Data extracts: Begin

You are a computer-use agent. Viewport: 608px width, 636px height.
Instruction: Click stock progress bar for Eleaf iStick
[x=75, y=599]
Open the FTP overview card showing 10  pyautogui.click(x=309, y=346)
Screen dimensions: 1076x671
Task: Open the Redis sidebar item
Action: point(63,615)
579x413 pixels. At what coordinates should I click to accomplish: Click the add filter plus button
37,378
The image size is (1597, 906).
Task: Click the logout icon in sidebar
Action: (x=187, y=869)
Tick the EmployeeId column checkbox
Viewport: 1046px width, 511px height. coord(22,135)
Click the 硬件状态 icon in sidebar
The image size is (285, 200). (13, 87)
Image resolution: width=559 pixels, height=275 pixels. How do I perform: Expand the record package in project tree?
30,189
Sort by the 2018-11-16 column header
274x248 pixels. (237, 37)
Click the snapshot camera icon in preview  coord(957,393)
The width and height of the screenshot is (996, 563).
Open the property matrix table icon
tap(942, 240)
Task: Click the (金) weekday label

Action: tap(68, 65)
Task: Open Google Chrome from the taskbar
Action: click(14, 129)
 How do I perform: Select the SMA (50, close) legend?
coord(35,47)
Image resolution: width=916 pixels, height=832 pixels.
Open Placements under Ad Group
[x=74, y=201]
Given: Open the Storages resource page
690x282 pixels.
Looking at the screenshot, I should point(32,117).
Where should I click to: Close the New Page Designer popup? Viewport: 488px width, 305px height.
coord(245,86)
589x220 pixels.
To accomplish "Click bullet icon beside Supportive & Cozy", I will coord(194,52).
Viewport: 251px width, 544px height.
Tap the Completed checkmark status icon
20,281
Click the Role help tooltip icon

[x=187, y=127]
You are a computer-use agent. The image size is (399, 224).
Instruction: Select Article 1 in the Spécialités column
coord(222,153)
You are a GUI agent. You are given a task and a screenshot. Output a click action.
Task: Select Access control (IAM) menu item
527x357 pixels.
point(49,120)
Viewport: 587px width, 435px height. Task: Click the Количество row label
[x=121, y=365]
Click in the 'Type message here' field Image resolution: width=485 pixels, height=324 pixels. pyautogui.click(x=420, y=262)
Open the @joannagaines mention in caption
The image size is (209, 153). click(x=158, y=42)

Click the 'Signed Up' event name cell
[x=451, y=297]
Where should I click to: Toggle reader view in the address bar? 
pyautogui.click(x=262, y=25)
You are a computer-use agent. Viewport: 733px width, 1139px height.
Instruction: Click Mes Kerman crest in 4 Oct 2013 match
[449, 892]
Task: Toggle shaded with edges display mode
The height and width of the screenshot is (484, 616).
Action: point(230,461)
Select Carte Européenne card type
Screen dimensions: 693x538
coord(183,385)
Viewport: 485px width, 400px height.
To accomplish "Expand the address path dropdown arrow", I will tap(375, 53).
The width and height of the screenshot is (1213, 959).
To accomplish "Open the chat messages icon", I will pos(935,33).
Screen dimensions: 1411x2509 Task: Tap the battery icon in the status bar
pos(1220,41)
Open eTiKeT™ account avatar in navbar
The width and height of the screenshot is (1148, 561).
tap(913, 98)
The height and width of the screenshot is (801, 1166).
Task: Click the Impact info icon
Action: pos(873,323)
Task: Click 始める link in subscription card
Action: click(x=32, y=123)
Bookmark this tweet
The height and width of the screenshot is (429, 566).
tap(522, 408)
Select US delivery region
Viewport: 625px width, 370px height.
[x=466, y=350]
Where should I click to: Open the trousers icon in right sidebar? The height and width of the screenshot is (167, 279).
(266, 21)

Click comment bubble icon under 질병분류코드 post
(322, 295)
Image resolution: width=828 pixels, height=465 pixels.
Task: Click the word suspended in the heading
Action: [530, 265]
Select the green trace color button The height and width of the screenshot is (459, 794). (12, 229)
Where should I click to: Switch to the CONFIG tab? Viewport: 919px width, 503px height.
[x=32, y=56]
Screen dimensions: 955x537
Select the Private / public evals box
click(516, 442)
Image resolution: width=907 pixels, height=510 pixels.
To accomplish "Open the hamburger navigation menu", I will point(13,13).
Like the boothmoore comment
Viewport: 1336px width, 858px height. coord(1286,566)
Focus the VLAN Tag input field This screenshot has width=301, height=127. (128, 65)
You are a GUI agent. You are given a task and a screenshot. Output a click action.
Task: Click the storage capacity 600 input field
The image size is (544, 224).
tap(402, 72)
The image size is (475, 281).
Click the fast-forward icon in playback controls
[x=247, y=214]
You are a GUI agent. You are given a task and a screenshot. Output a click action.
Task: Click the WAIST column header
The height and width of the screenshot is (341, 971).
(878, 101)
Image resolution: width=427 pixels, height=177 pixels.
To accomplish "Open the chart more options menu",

Data extracts: End

*Your objective:* From the first line to the last, return the records unchanged.

*Written answer:*
You are a computer-use agent. Viewport: 608px width, 636px height.
Instruction: Click stock progress bar for Eleaf iStick
[x=75, y=599]
Open the FTP overview card showing 10  pyautogui.click(x=309, y=346)
Screen dimensions: 1076x671
Task: Open the Redis sidebar item
Action: point(63,615)
579x413 pixels. At what coordinates should I click to accomplish: Click the add filter plus button
37,378
The image size is (1597, 906).
Task: Click the logout icon in sidebar
Action: (x=187, y=869)
Tick the EmployeeId column checkbox
Viewport: 1046px width, 511px height. coord(22,135)
Click the 硬件状态 icon in sidebar
The image size is (285, 200). (13, 87)
Image resolution: width=559 pixels, height=275 pixels. How do I perform: Expand the record package in project tree?
30,189
Sort by the 2018-11-16 column header
274x248 pixels. (237, 37)
Click the snapshot camera icon in preview  coord(957,393)
The width and height of the screenshot is (996, 563).
Open the property matrix table icon
tap(942, 240)
Task: Click the (金) weekday label

Action: tap(68, 65)
Task: Open Google Chrome from the taskbar
Action: click(14, 129)
 How do I perform: Select the SMA (50, close) legend?
coord(35,47)
Image resolution: width=916 pixels, height=832 pixels.
Open Placements under Ad Group
[x=74, y=201]
Given: Open the Storages resource page
690x282 pixels.
Looking at the screenshot, I should point(32,117).
Where should I click to: Close the New Page Designer popup? Viewport: 488px width, 305px height.
coord(245,86)
589x220 pixels.
To accomplish "Click bullet icon beside Supportive & Cozy", I will coord(194,52).
Viewport: 251px width, 544px height.
Tap the Completed checkmark status icon
20,281
Click the Role help tooltip icon

[x=187, y=127]
You are a computer-use agent. The image size is (399, 224).
Instruction: Select Article 1 in the Spécialités column
coord(222,153)
You are a GUI agent. You are given a task and a screenshot. Output a click action.
Task: Select Access control (IAM) menu item
527x357 pixels.
point(49,120)
Viewport: 587px width, 435px height. Task: Click the Количество row label
[x=121, y=365]
Click in the 'Type message here' field Image resolution: width=485 pixels, height=324 pixels. pyautogui.click(x=420, y=262)
Open the @joannagaines mention in caption
The image size is (209, 153). click(x=158, y=42)

Click the 'Signed Up' event name cell
[x=451, y=297]
Where should I click to: Toggle reader view in the address bar? 
pyautogui.click(x=262, y=25)
You are a computer-use agent. Viewport: 733px width, 1139px height.
Instruction: Click Mes Kerman crest in 4 Oct 2013 match
[449, 892]
Task: Toggle shaded with edges display mode
The height and width of the screenshot is (484, 616).
Action: point(230,461)
Select Carte Européenne card type
Screen dimensions: 693x538
coord(183,385)
Viewport: 485px width, 400px height.
To accomplish "Expand the address path dropdown arrow", I will tap(375, 53).
The width and height of the screenshot is (1213, 959).
To accomplish "Open the chat messages icon", I will pos(935,33).
Screen dimensions: 1411x2509 Task: Tap the battery icon in the status bar
pos(1220,41)
Open eTiKeT™ account avatar in navbar
The width and height of the screenshot is (1148, 561).
tap(913, 98)
The height and width of the screenshot is (801, 1166).
Task: Click the Impact info icon
Action: pos(873,323)
Task: Click 始める link in subscription card
Action: click(x=32, y=123)
Bookmark this tweet
The height and width of the screenshot is (429, 566).
tap(522, 408)
Select US delivery region
Viewport: 625px width, 370px height.
[x=466, y=350]
Where should I click to: Open the trousers icon in right sidebar? The height and width of the screenshot is (167, 279).
(266, 21)

Click comment bubble icon under 질병분류코드 post
(322, 295)
Image resolution: width=828 pixels, height=465 pixels.
Task: Click the word suspended in the heading
Action: [530, 265]
Select the green trace color button The height and width of the screenshot is (459, 794). (12, 229)
Where should I click to: Switch to the CONFIG tab? Viewport: 919px width, 503px height.
[x=32, y=56]
Screen dimensions: 955x537
Select the Private / public evals box
click(516, 442)
Image resolution: width=907 pixels, height=510 pixels.
To accomplish "Open the hamburger navigation menu", I will point(13,13).
Like the boothmoore comment
Viewport: 1336px width, 858px height. coord(1286,566)
Focus the VLAN Tag input field This screenshot has width=301, height=127. (128, 65)
You are a GUI agent. You are given a task and a screenshot. Output a click action.
Task: Click the storage capacity 600 input field
The image size is (544, 224).
tap(402, 72)
The image size is (475, 281).
Click the fast-forward icon in playback controls
[x=247, y=214]
You are a GUI agent. You are given a task and a screenshot. Output a click action.
Task: Click the WAIST column header
The height and width of the screenshot is (341, 971).
(878, 101)
Image resolution: width=427 pixels, height=177 pixels.
To accomplish "Open the chart more options menu",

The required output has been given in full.